Collected data
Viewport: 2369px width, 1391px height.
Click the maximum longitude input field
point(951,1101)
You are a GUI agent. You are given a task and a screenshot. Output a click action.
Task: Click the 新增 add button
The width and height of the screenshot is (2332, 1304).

→ **PROBLEM STATEMENT**: No line may be altered or left out when the data is written out.

→ **REPLY TO THE EXERCISE**:
Viewport: 2369px width, 1391px height.
Click the maximum longitude input field
point(951,1101)
You are a GUI agent. You are given a task and a screenshot. Output a click action.
Task: Click the 新增 add button
The width and height of the screenshot is (2332, 1304).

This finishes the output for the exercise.